### Exercise brief
Show each line from the records below in which the word "will" occurs.

### Available data

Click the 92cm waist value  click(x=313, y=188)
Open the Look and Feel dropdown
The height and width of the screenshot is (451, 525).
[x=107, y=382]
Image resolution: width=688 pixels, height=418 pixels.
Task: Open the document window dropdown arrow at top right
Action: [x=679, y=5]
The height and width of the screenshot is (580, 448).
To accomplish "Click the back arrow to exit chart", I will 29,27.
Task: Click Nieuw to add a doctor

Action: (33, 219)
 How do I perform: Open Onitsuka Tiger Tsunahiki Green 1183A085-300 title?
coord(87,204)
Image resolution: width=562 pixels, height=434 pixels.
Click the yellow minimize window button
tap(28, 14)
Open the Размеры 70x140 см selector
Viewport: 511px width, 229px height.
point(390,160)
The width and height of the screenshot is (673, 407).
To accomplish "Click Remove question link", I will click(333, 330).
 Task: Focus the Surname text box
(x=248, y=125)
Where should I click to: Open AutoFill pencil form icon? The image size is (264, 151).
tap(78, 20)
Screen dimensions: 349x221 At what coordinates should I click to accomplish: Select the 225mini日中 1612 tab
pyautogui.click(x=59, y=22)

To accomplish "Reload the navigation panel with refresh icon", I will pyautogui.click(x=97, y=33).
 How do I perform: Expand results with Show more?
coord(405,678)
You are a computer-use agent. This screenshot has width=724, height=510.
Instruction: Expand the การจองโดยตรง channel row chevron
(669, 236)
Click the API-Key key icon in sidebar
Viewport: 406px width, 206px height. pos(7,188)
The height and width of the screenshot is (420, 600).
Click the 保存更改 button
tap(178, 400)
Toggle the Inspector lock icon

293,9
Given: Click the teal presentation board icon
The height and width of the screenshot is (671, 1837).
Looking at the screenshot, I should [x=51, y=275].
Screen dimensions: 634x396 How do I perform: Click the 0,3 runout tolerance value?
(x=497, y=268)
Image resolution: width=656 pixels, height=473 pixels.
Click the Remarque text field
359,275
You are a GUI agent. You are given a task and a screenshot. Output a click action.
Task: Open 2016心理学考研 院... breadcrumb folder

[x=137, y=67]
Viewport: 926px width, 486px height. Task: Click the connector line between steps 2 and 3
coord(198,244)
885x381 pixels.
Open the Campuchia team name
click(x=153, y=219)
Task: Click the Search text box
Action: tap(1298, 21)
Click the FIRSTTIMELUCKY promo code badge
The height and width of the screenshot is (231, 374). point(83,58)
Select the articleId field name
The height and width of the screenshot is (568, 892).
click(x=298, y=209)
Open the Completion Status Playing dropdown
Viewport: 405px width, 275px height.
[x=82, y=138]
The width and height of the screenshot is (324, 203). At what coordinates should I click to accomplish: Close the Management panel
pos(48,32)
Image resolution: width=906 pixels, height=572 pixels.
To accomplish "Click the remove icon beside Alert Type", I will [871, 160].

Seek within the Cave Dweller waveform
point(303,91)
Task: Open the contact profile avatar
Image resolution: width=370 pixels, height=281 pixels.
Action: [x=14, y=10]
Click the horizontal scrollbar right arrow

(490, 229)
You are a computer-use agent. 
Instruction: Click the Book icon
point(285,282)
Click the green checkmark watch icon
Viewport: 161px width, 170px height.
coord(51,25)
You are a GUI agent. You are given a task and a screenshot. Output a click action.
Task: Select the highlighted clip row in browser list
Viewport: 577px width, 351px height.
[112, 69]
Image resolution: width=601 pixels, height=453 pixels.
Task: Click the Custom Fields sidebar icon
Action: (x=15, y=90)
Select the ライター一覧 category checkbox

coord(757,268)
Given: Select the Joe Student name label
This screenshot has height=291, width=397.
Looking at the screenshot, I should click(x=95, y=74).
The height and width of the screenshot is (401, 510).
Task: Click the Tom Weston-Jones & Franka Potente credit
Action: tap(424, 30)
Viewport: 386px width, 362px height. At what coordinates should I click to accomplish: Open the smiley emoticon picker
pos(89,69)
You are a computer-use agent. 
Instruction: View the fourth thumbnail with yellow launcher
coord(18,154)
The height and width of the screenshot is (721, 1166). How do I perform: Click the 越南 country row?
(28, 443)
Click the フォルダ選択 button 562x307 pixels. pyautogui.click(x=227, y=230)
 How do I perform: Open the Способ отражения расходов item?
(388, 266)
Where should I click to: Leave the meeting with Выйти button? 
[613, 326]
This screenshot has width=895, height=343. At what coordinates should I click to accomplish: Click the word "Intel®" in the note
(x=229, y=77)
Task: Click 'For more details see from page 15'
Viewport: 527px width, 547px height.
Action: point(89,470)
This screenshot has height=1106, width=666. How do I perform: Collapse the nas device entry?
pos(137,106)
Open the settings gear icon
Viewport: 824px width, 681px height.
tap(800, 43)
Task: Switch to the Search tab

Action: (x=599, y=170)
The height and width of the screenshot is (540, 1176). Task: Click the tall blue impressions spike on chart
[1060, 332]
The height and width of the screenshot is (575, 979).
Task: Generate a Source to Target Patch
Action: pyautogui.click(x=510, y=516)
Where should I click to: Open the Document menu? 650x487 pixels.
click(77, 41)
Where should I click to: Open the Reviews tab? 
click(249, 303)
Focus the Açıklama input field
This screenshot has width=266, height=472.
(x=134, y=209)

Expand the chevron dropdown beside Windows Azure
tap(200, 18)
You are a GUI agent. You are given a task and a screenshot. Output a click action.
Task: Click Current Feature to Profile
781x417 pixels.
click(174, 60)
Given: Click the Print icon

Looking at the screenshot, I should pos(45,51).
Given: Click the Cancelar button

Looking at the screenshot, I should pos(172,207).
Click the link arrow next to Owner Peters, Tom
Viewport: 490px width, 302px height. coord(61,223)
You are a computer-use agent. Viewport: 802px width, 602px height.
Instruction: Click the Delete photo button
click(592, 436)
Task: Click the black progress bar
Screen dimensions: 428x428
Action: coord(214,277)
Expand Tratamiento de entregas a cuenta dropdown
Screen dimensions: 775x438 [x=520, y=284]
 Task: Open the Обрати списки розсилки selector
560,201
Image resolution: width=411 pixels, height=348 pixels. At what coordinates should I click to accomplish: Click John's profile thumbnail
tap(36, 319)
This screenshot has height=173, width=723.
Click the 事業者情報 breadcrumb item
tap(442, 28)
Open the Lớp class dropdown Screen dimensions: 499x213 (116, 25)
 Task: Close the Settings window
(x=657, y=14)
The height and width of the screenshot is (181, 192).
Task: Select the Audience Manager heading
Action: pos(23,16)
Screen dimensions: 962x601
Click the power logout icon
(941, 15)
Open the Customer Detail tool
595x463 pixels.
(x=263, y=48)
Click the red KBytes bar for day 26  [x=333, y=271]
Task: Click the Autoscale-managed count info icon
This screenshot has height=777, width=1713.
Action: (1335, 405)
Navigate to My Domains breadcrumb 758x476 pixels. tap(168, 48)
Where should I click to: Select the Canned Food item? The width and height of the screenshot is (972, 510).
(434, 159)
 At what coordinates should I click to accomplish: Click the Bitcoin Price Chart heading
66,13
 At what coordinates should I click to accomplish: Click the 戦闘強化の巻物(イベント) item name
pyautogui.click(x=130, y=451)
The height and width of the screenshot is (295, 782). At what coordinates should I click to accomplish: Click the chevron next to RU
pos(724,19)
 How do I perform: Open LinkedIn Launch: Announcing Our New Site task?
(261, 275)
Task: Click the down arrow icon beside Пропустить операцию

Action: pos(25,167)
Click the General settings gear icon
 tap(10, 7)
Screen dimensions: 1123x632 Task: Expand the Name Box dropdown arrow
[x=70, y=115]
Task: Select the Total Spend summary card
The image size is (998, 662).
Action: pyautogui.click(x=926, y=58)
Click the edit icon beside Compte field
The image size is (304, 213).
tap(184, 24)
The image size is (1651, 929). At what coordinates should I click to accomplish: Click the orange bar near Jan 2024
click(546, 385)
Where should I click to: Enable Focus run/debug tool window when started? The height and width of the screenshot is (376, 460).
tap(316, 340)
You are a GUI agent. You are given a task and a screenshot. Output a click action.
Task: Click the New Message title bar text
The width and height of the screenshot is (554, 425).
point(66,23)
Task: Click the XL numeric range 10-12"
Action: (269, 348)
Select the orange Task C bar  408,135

### Response to the task
To accomplish "Click the back arrow to exit chart", I will 29,27.
To accomplish "Click Remove question link", I will click(333, 330).
To accomplish "Reload the navigation panel with refresh icon", I will pyautogui.click(x=97, y=33).
To accomplish "Click the remove icon beside Alert Type", I will [871, 160].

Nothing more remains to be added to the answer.